Van Wing: And we got this voicemail from Kevin from the St. Johns neighborhood in North Portland. He heard another conversation about homelessness and the laws around outdoor camping.
Kevin (voicemail): I understand I have means. So I pay for parking $3 an hour and if I come back to a ticket, which has happened to me, yet an unhoused individual has been in a paid parking spot for what appears to be months. How is that equitable - solely because I have means to drive, to own a car, to pay the parking - yet they have claimed this area for their own and I get a $45 fine for being six minutes late.
Miller: We recently spoke to Mike Crespino who’s on a quest to raise awareness about mental health resources in honor of two friends who died. He plans to skateboard from Eugene to San Francisco to raise money for a memorial. His mom wrote in saying, “I’m so proud of my son because he knew and loved both Silas Strimple and Ben Moody. They were avid skateboarders who have passed away. This memorial is being put together for them. They struggled with mental health issues and hopefully their community and elsewhere can see there is a need to do more so other lives may be saved”.
Van Wing: And finally, we recently rebroadcast our 2013 conversation with the writer Salman Rushdie. Carol Trevor wrote, “thank you for reprising the earlier interview in light of the recent stabbing. Hearing his voice added so much to what he said. I wish him a complete recovery.”
Miller: We always appreciate your comments, your questions and your suggestions. Our voicemail number is (503) 293-1983. You can also email us. Our address is: ThinkOutLoud@OPB.org. And on Facebook and Twitter we are @OPBTOL. Thanks Sage.

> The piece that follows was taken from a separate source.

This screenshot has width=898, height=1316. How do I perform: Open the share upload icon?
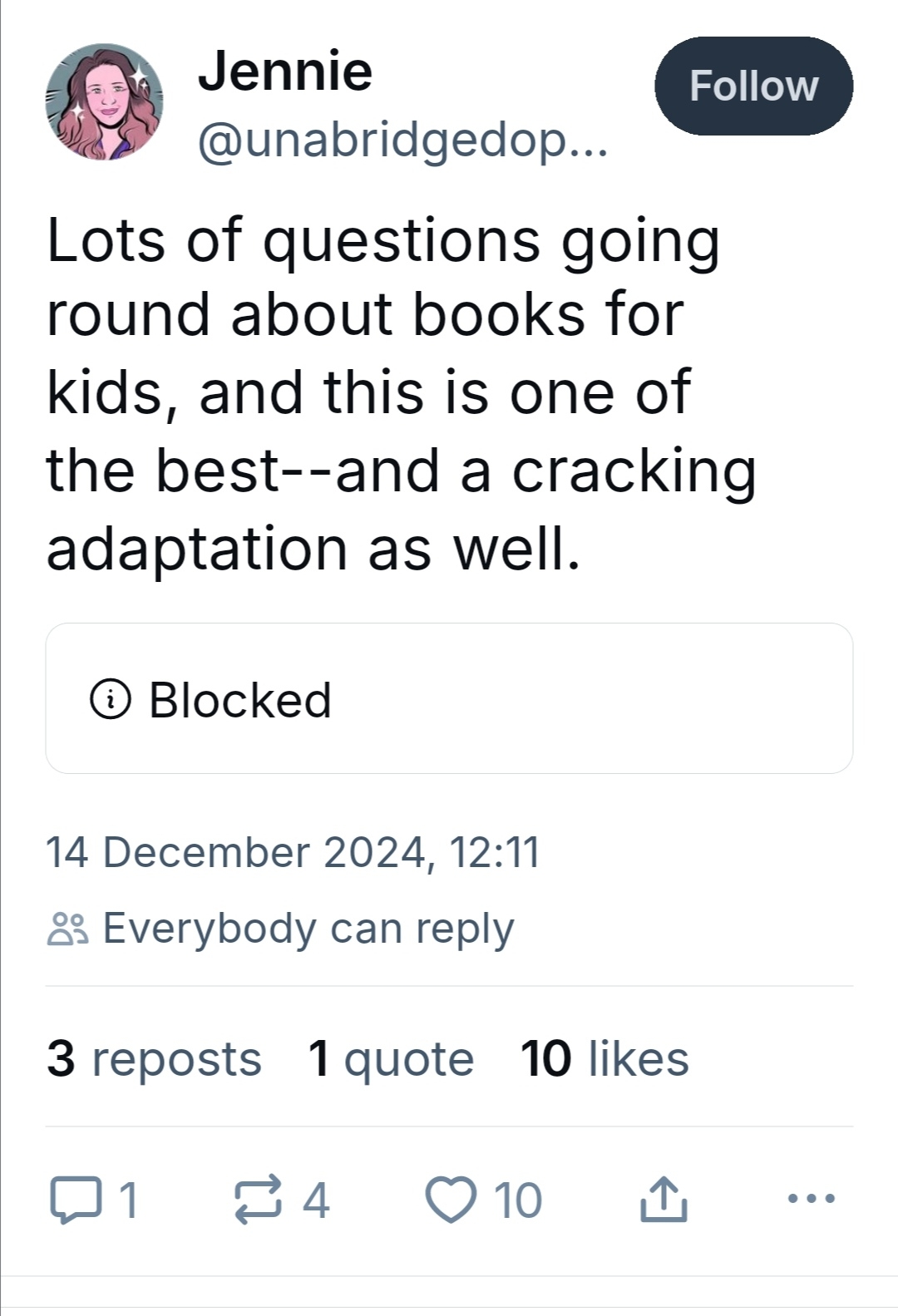point(664,1200)
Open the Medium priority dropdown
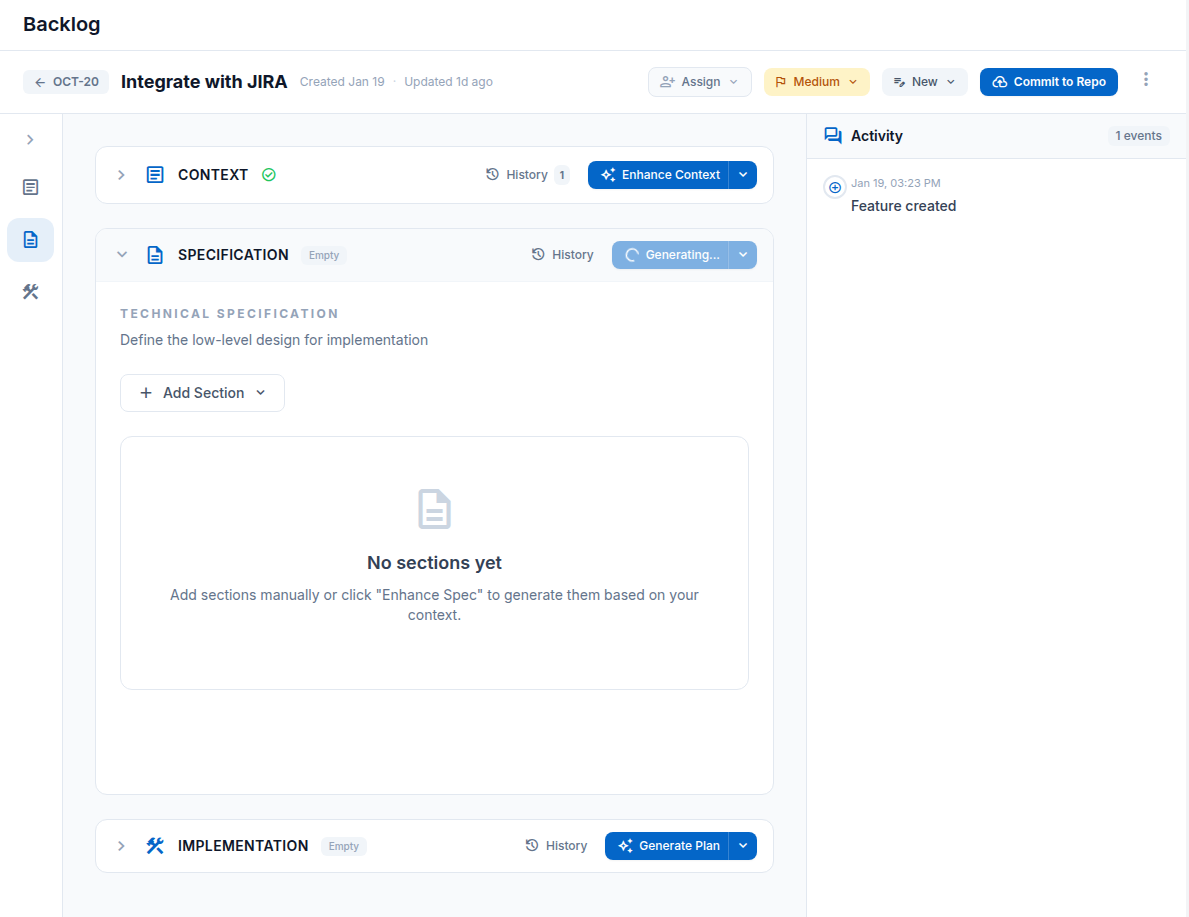This screenshot has height=917, width=1189. tap(816, 81)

Tomorrow on the show, wildfires in the west are getting more frequent and more destructive. We’re going to talk to the new leader of Oregon’s Department of Land Conservation and Development about the state’s latest recommendations for more fire resilient communities. If you do not want to miss any of our shows, you can listen on the NPR One app, on Apple podcasts or wherever you like to get your podcasts. There is also our nightly radio rebroadcast at 8p.m. Thanks very much for tuning in to Think Out Loud on OPB and KLCC. I’m Dave Miller. Have a great day.